7 Responses to “Learning the Violin is like learning CSS. I hope.”

  1. Karoli Says:

    Your title said it all.

    I am in Joomla hell — it can be styled with CSS, no tables, but there’s something about the structure I’m not getting. It’s right on the tip of my brain but I can’t bend myself around it enough to get a site built.

    I keep thinking that if I just keep making mistakes and fixing them it’ll finally fall into place. That’s sort of like learning the violin — training your ear, fingers, brain and arm to do the right thing and have it all fall into place.

  2. BJ Says:

    Hey, How are your band kids? It’s been awhile!
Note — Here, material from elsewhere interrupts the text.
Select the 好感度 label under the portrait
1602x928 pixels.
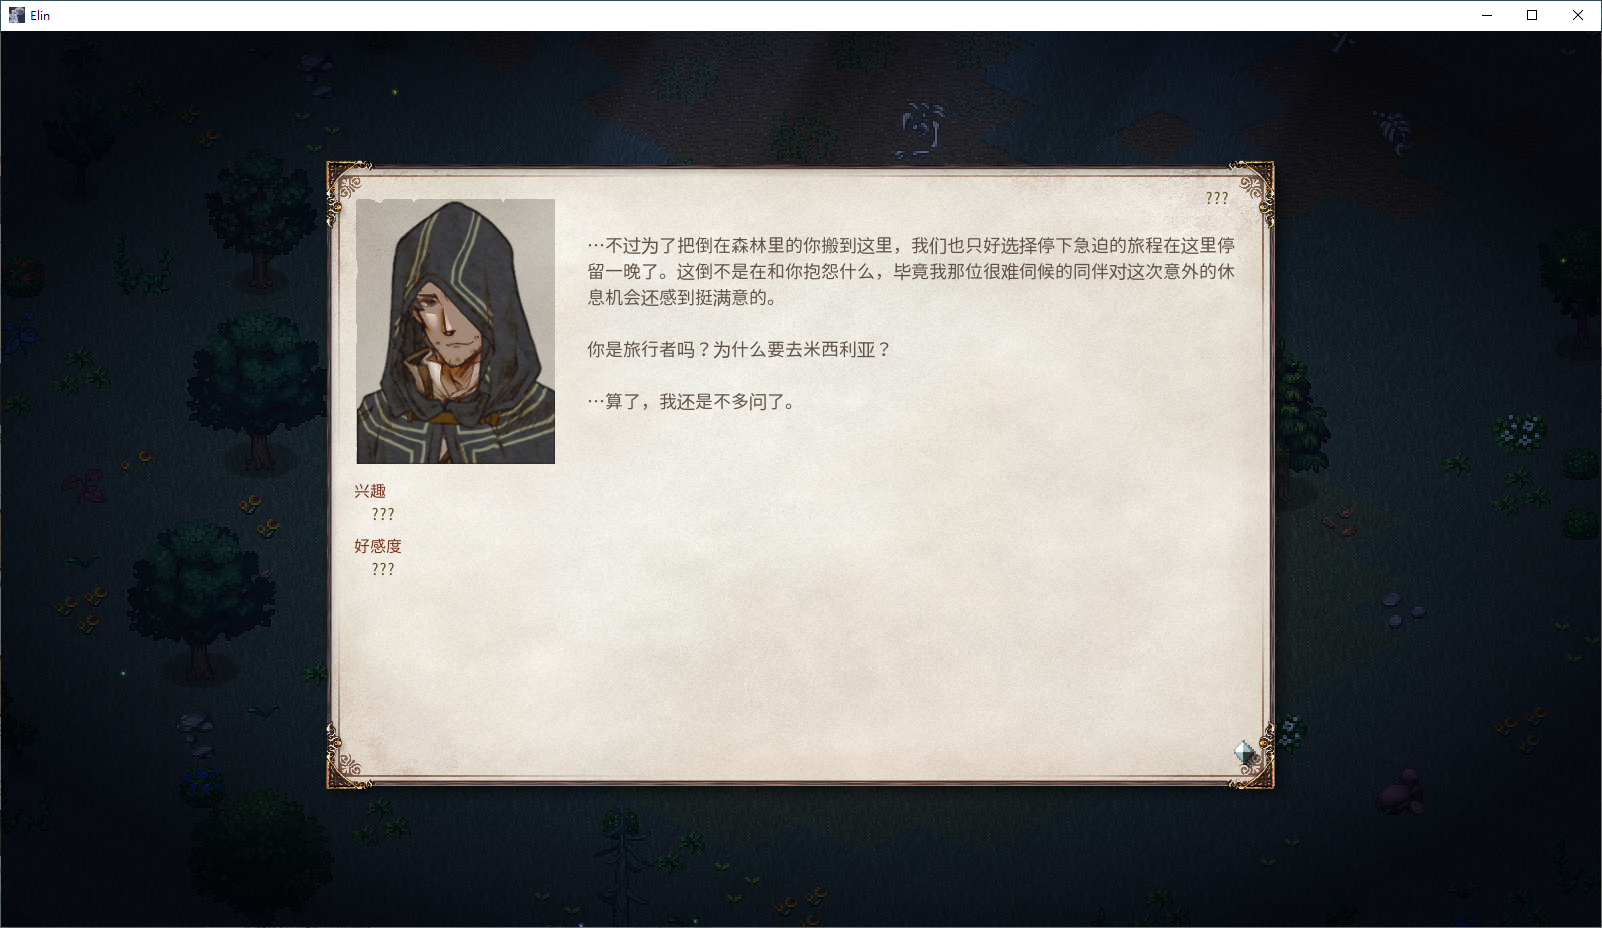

    I’ve only worked with the tabled mess version of Joomla, haven’t worked with the newer version. The problems in Joom are often a function of how those “sidebar” boxes are fed in, and the fact that your structure has to accomodate whatever shifting around you do with those boxes in admin. And some template authors also add areas that allow further flexibility and use conditionals heavily. Is it possible that the template you snagged to work off of is one of those? If so, and if you don’t have a good grounding in the javascript that’s usually used to work with those conditionals, then yeah, it can be a royal pain. And if those conditionals are in a separate script, and you haven’t touched that, it could be overriding what you’ve been trying to do. Yes, I should have said css AND dynamic templating for web aps . . . :D

  3. BJ Says:

    Um, by the way, you chose the ONE CMS ap that is the hardest of all to template to. The others, like ModX, E107, and others, are much more straightforward to template . . . did you know that? ;)

  4. Karoli Says:

    Hey — I’m about to bid my band kids goodbye. My son graduates Friday and is off to study jazz studies full time.

    I know I bit off a lot when I chose Joomla, but the front end is something that the users understand more than the others…but yeah..I’m making one mistake right after the other. I keep thinking I’ll break through, but maybe I’d have more luck with the violin. ;-)

  5. BJ Says:

    Tell your son Congrats for me! How wonderful! Meanwhile I’m right now listening to a streak of Jazz violin from Grappelli, Stuff Smith, Joe Venuti, Regina Carter . . . If he ever has a chance to step over this way, Kenny Barron, who is a helluva nice guy as well as a premier jazz pianist, teaches at Rutgers. I had him for a teacher years and years ago.

    LOL! Yes, you would have had more luck with the violin! Meanwhile I’m having a helluva time finding a teacher near me who doesn’t just teach Classical (yes, I wanna learn classical, but not JUST classical!) Apparently they’re in short supply and booked solid. So if you know of anyone near Easton PA who teaches violin and isn’t a “classical snob” . . . I think my neighbors would love it if you clued me in!

  6. chris kranyak Says:

    I enjoyed the article. I found you on a google search. You may want to try my site for learning violin. Be sure to take the tour.
    Gliss
    chris

  7. BJ Says:

    I just wish your video stuff didn’t use Quicktime. I’ve installed that twice, and my experience has been that I watch two or three videos and my box freezes solid. Then I have to reboot. Quicktime for windows sucks, and I’m not installing it again.

    The Music Moose site gives visitors a choice to change the format to flash, btw. You might consider doing similar.